The California Resale Royalty Act of 1977, the only one of its kind in the country, provides artists with a right to recover royalties upon subsequent resale of their original works. This act was recently struck down by a California federal court in 2012 because it involved interstate commerce, and is currently awaiting a decision on appeal from the Ninth Circuit.
Barry Werbin of Herrick, Feinstein LLP explains the issue at hand this way: “Visual artists typically do not share in the long-term financial success of their works because works of visual art are produced singularly and valued for their scarcity, unlike books, films, and songs, which are produced and distributed in multiple copies to consumers. Consequently, in many, if not most, instances only the initial sale of a work of visual art inures to the benefit of the artist and it is collectors and other purchasers who reap any increase in that work’s value over time. Today more than seventy foreign countries – twice as many as in 1992 – have enacted a resale royalty provision of some sort to address this perceived inequity.”

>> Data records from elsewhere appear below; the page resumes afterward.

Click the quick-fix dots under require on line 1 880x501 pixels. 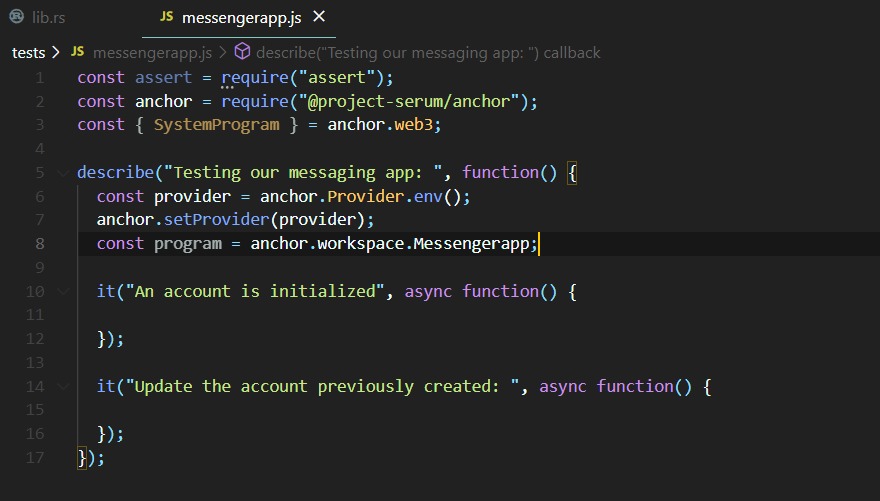pyautogui.click(x=227, y=88)
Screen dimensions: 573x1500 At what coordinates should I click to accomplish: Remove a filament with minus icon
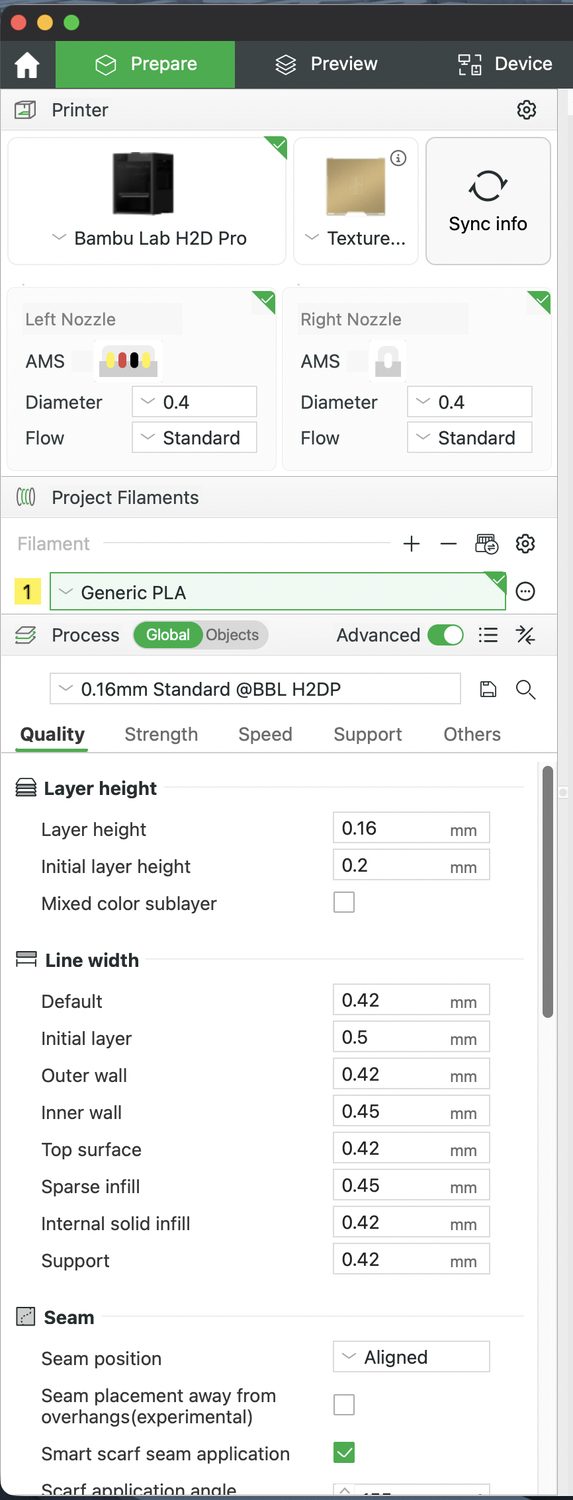[448, 544]
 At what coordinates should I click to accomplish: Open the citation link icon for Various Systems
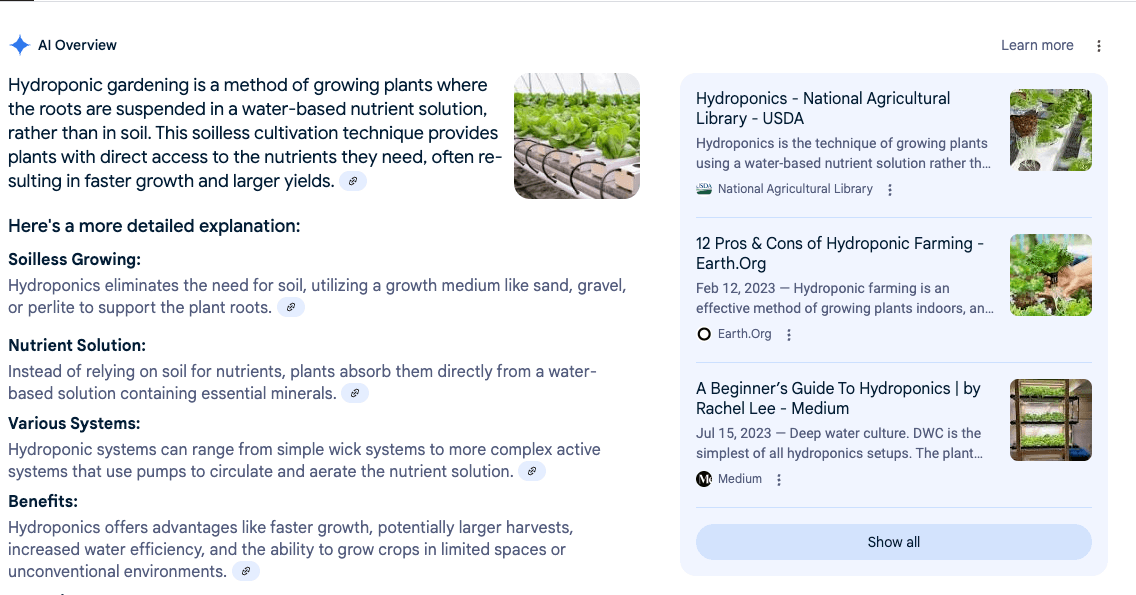tap(532, 471)
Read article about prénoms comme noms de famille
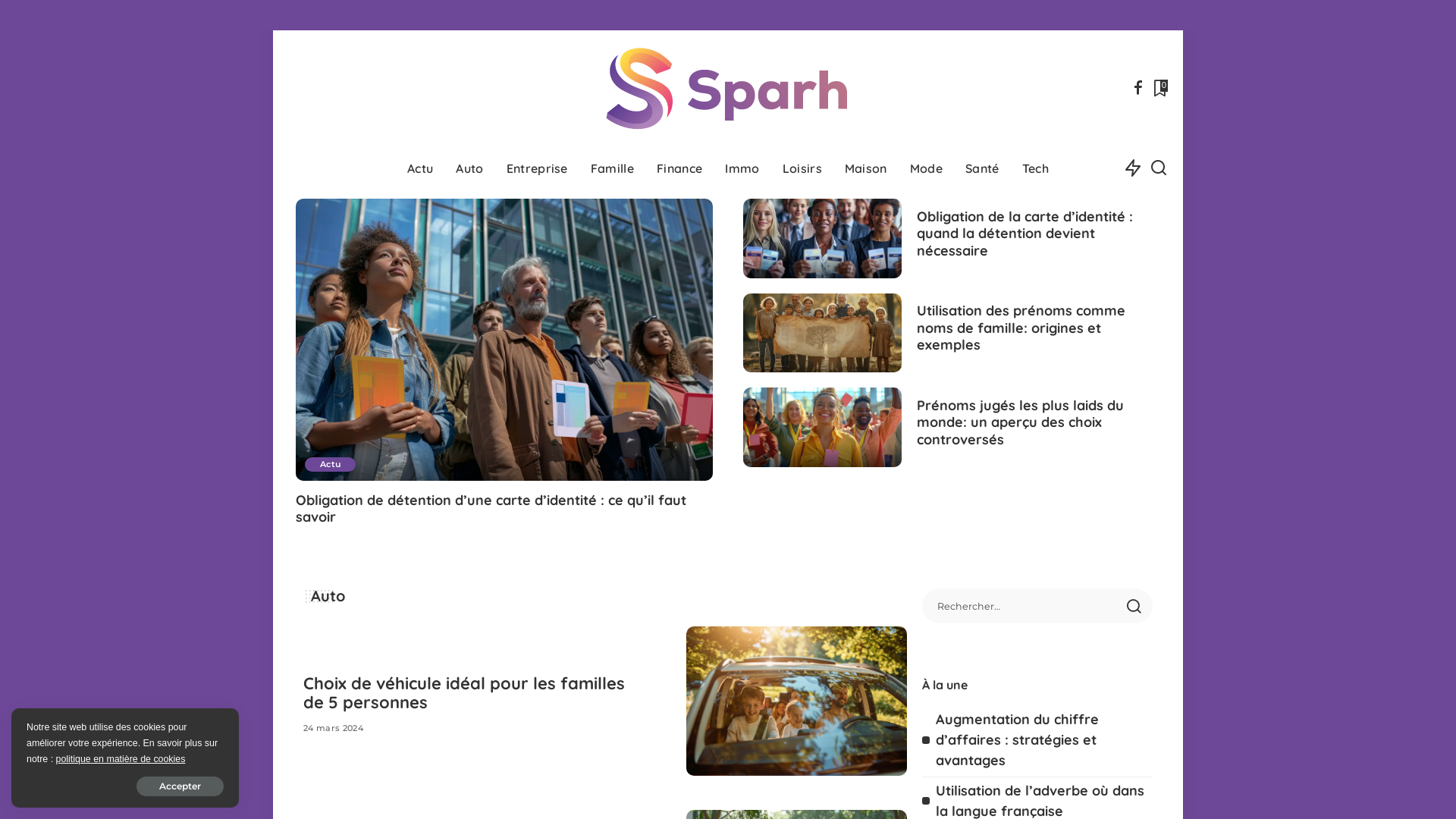 1020,328
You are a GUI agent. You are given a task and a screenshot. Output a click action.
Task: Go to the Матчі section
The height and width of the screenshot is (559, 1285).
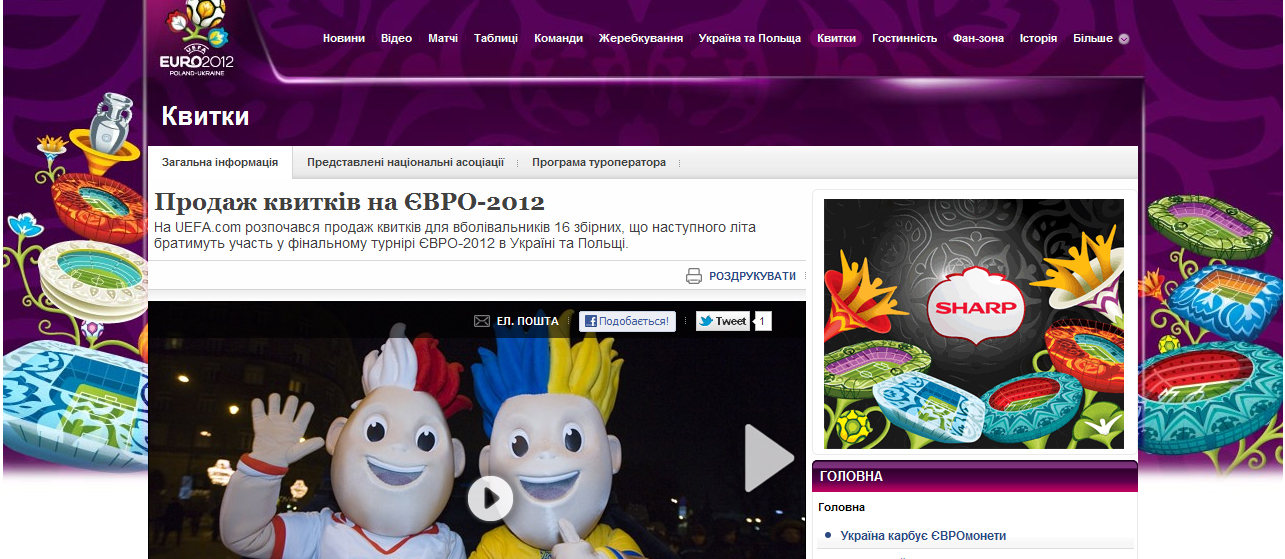443,38
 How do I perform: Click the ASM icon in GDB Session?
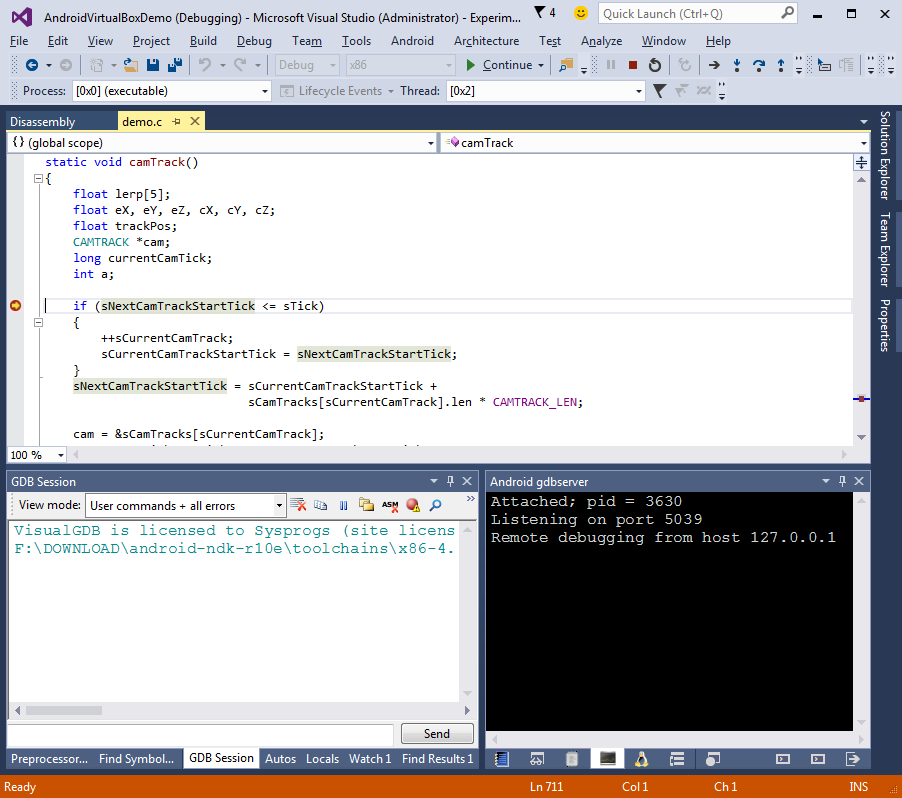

Either way, the awaited Ninth Circuit decision highlights an ongoing discussion about a potential amendment to the U.S. Copyright Act to enact a federal resale royalty law. This concept originated in France in the early 20th century and is an optional component of the Berne Convention, of which the U.S. is a member, but without implementation of that provision. Now, a resale royalty bill was introduced in Congress in February 2014. The bill has garnered multiple co-sponsors and will likely be reintroduced if it does not reach a final vote by the time Congress ends at year-end.